Financial Ethics Issues Dominate April Headlines
Apr 29th, 2002 • Posted in: TrendlinesSpecial to Newsline from editor Carl Hausman
Fallout from the Enron scandal continued to impact the news in ethics this month. In this week’s edition, we lead with a warning from the U.S. Securities and Exchange Commission: Cooperate with government probes or face the government’s wrath. Also this week, we feature a story from our Canadian correspondent about a press report indicating that despite the lessons of Enron, many Canadian firms continue to receive auditing and consulting advice from the same firms. The effect of the debacle on Arthur Andersen’s attempt to merge with a Canadian firm was highlighted on Apr. 22, and allegations that Merrill Lynch acted in conflict of interest was featured in our Apr. 15 report. On Apr. 8, we also noted that press reports indicated that an Andersen executive claimed he was sidelined and silenced after attempting to alert his bosses to the growing problems at Enron, and that Xerox had agreed to a settlement with the government over alleged accounting irregularities.

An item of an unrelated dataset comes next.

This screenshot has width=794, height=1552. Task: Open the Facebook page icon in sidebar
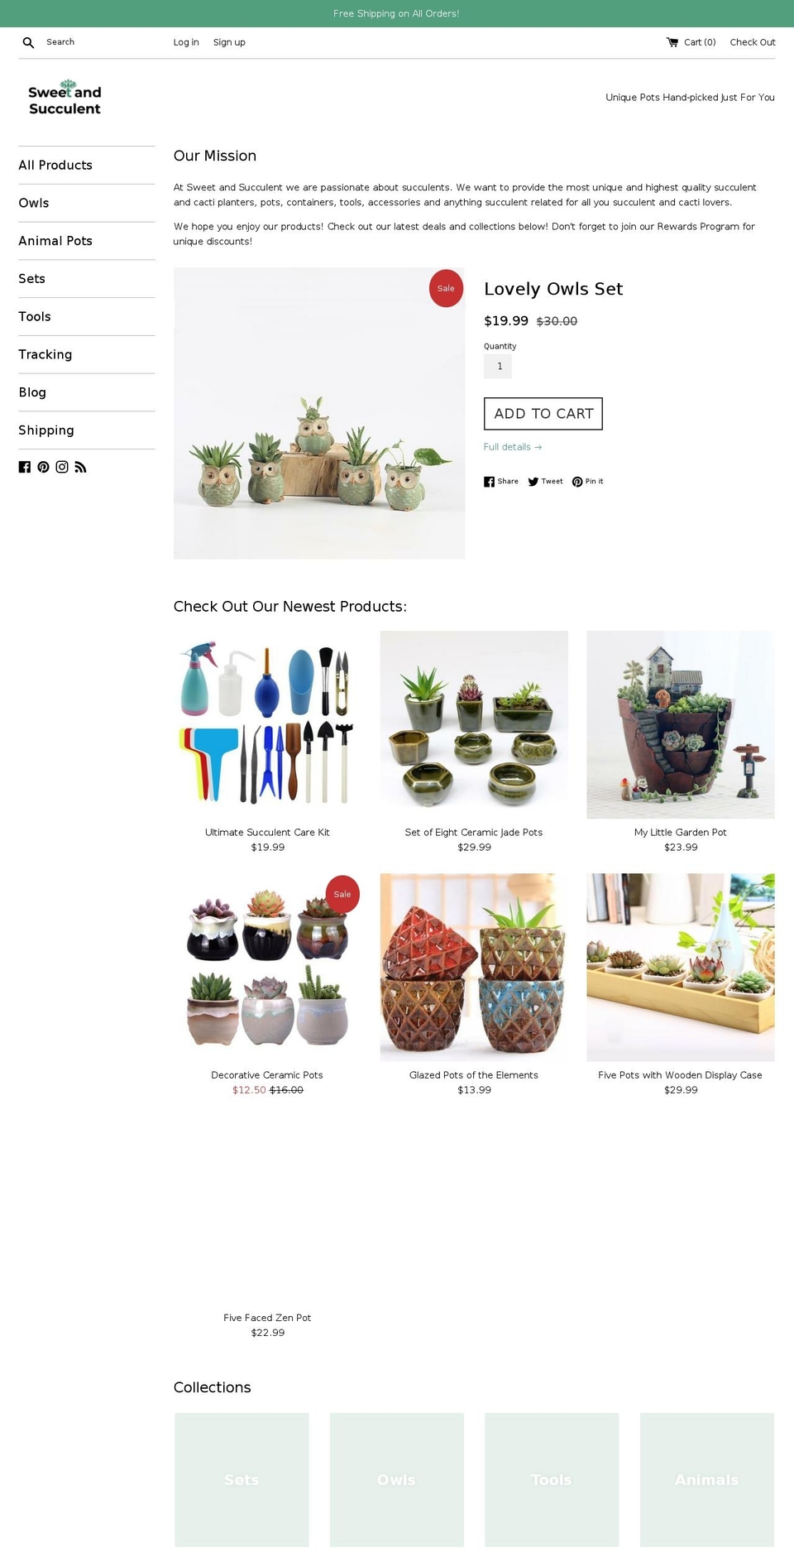pyautogui.click(x=25, y=467)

Education and ethics figured prominently in several stories this month: a debate over separate schools for refugees in the United Kingdom (Apr. 29), protests in Philadelphia against turning some of the city’s worst-performing schools over to private companies (Apr. 22), and a threatened teachers’ strike in the United Kingdom over the length of the workday (Apr. 8).

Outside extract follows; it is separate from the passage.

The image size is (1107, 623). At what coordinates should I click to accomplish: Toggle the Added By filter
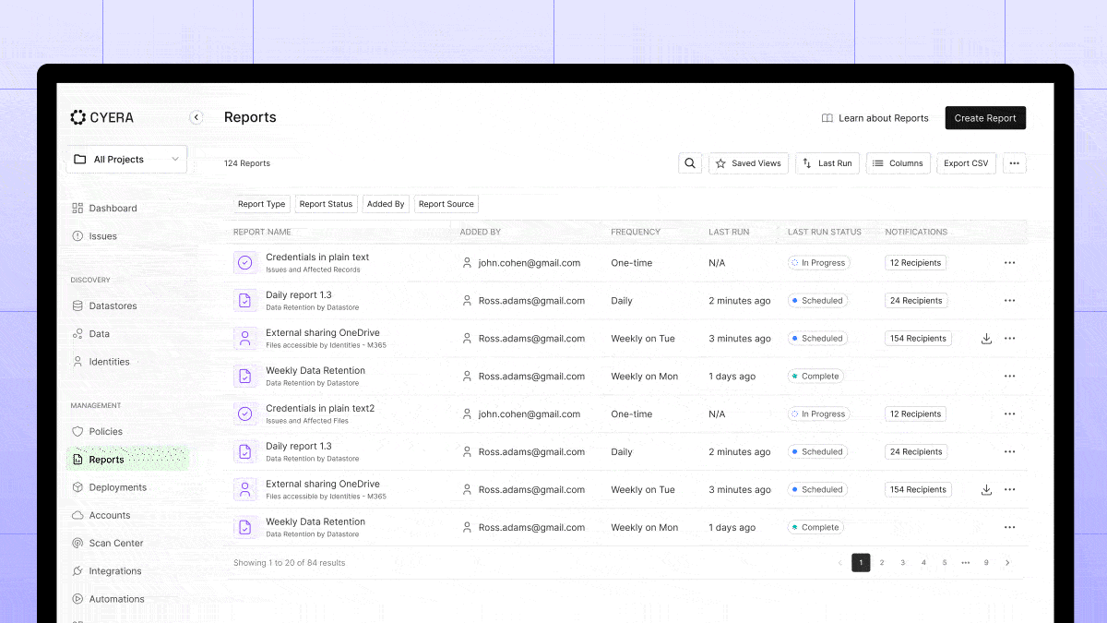[386, 203]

Ethics and the environment was a recurring theme in April’s Newsline: A jury returned a precedent-setting verdict over pollution from a gasoline additive (Apr. 29), the Senate handed President Bush a setback in his Arctic oil drilling policy (Apr. 22), and a report from the New York Times claimed that environmentalists were largely excluded from the Bush administration’s conversations on the shape of energy policy (Apr. 1).

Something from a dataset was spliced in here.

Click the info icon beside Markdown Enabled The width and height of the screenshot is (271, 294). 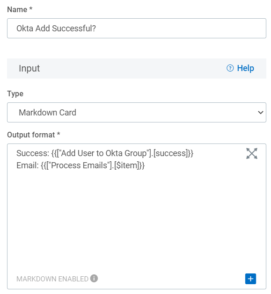[x=94, y=278]
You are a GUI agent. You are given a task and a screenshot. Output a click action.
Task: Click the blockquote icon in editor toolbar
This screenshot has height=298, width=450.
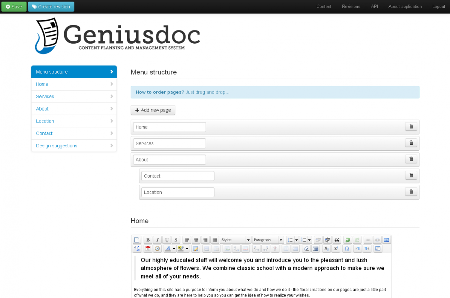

Health care was the subject of several articles: A federal judge upheld Oregon’s physician-assisted suicide law (Apr. 22), a report claimed that the threat of malpractice suits is degrading the quality of medical care (Apr. 22), the Food and Drug Administration warned pharmacies not to concoct their own nicotine lollipops (Apr. 15), and a British woman known only as Miss B, paralyzed from an accident, won the right to have her life-support terminated (Apr. 1).
Finally, high-tech remained a staple of ethics news: The U.S. Supreme Court refused to clamp down on computer-generated “virtual” child pornography (Apr. 22), Canadian tax authorities fretted that e-commerce may become a tool for tax avoidance (Apr. 8), and video-game makers adopted a code of ethics seeking to tone down violence in the popular diversions (Apr. 01).